Dutch Finance Minister and Eurogroup head Jeroen Dijsselbloem paid a lightning visit to Athens on Friday for talks with new Prime Minister Alexis Tsipras and Finance Minister Yanis Varoufakis, meeting with the former for half an hour.
In statements attributed to Tsipras, the new Greek leader expressed his confidence that an agreement could be worked with European partners, saying this would be positive for Europe and Dijsselbloem, personally.
Other words Tsipras mentioned were “good will” and a “new mutually beneficial agreement”.
In statement that were political “light years” removed from the era when his top SYRIZA party cadres promised to “tear up” the bailout agreements and abolish the “memoranda with one amendment tabled in Parliament”, Tsipras referred to a “commitment” to maintain a balanced budget with a primary surplus.

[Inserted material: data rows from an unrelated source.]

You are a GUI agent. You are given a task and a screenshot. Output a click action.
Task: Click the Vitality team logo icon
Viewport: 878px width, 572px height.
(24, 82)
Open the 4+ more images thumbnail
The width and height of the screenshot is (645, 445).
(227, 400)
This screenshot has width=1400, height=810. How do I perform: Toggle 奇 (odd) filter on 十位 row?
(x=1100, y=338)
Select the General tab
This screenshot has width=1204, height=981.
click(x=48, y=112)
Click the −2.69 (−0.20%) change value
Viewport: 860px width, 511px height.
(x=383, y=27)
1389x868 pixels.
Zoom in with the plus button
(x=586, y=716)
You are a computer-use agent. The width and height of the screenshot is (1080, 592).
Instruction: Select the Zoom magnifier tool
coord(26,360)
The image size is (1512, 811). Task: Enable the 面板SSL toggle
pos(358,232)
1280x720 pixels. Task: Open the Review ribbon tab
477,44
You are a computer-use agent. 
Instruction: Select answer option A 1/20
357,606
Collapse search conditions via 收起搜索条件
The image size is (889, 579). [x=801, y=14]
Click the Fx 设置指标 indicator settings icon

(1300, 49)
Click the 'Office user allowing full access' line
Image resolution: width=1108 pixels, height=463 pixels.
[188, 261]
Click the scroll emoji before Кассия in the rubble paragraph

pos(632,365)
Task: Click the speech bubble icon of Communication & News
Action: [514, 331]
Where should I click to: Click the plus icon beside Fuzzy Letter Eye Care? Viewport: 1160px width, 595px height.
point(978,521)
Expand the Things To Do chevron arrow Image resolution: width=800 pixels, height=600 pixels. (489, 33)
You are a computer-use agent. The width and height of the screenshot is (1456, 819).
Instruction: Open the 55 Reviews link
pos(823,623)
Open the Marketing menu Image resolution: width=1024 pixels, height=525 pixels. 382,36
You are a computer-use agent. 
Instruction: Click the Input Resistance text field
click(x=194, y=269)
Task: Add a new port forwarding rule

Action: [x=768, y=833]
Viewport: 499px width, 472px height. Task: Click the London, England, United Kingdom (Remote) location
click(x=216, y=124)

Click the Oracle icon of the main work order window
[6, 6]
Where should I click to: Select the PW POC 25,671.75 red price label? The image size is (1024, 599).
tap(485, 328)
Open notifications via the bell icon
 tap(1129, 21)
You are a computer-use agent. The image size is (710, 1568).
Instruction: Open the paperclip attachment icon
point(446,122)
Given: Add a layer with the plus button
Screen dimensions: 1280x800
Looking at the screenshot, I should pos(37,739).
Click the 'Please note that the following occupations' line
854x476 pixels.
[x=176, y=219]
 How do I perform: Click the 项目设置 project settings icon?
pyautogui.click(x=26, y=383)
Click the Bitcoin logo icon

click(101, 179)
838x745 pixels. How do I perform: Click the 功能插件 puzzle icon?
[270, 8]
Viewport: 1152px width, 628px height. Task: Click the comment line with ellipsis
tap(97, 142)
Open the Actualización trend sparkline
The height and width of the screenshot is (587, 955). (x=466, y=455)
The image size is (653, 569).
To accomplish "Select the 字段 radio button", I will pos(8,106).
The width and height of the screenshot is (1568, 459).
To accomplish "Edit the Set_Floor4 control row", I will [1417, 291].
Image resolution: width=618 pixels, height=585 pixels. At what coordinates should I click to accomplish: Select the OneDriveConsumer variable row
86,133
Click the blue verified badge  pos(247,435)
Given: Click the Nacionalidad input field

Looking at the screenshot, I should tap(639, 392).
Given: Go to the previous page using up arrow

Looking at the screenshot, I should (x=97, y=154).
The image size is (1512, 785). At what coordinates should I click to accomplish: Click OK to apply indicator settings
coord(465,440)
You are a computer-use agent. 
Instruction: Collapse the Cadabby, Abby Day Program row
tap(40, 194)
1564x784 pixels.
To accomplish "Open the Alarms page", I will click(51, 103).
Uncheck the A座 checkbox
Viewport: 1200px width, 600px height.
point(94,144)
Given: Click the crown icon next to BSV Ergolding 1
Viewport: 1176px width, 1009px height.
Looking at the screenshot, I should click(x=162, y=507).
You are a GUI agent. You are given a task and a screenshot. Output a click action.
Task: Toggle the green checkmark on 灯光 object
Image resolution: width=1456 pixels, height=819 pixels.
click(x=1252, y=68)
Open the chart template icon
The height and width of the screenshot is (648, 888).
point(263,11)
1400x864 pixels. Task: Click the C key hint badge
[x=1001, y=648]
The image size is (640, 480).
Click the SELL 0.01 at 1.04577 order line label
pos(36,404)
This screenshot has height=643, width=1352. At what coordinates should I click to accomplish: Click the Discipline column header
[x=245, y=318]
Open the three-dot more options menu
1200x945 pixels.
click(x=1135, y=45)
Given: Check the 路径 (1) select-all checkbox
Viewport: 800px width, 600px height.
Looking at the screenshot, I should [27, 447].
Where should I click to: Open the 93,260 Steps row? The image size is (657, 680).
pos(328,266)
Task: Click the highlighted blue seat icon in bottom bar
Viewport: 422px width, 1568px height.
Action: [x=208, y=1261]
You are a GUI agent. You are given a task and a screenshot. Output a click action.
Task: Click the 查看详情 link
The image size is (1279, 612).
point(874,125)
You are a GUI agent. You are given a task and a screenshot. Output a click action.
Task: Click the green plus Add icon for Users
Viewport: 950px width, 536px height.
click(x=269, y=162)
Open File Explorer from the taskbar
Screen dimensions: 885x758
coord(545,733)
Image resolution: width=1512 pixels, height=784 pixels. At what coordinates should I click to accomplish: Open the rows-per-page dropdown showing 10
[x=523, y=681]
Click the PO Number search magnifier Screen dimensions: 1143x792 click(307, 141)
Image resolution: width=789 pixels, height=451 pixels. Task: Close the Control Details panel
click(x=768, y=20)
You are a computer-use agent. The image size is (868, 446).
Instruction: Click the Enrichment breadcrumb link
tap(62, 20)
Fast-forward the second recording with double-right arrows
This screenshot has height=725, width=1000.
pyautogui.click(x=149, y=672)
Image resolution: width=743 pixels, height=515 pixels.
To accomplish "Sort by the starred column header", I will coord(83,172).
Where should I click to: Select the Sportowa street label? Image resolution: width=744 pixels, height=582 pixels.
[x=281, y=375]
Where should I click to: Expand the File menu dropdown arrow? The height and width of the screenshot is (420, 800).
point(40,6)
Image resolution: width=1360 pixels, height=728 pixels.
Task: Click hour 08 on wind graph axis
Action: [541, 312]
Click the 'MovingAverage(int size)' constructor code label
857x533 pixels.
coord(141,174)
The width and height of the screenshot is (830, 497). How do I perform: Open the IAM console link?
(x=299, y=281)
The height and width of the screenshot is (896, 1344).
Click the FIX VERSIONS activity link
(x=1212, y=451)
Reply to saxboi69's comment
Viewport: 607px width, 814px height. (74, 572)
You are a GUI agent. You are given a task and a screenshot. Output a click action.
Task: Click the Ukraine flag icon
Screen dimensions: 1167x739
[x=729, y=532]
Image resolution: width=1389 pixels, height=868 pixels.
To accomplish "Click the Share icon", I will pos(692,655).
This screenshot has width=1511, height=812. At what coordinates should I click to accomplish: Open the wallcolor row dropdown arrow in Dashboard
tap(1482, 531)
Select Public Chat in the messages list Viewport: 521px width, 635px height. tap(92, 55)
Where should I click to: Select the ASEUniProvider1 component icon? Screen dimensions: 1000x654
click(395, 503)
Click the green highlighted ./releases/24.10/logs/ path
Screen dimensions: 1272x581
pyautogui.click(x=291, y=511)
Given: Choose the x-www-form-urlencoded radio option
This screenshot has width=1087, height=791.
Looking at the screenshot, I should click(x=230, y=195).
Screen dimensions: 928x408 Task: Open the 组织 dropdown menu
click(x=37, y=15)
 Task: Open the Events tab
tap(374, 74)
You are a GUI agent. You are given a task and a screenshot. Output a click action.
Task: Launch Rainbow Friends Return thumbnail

His other pledge on Friday — coinciding with the Dijsselbloem visit — was to change, as he said, the “country’s course without burdening the taxpayers of other countries”.
“We don’t want to create new deficits. But we won’t live with constant social deficits. We’re also committed, through a popular mandate, to implement our program, which is focused on dealing with the humanitarian crisis; to restart the economy and to restore employment,” Tsipras said in again employing the “humanitarian crisis” leitmotif favored by SYRIZA’s candidates in the pre-election campaign.
A day before his arrival in Athens, Dijsselbloem warned the new Greek government that if it insists on its pre-election promises it will derail reforms and delay the economy’s recovery.
The Eurogroup’s head added that “it is too early to judge” what the Tsipras government will do. “In all honesty, if all the promises made during the election campaign are carried out, the Greek national budget will be derailed very soon”, he said from Amsterdam.
The Dutch FinMin stated that he is ready to listen to Athens’ proposals on alleviating debt, but added that “the most important thing for Greece is to keep to the agreements it has signed”.
Being fully aware that today’s critical talks may signal the beginning of re-negotiations on bailout terms allocated by the troika to Greece, Dijsselbloem chose to be accompanied to Greece by “tough” negotiator Thomas Wieser, the head of the Eurogroup Working Group.
And, although newly-appointed FinMin has stated that the Greek government will try to avoid rupture with the country’s creditors and deconstruct the narrative between Greece and the troika, it is obvious to all those involved that the battle has just begun.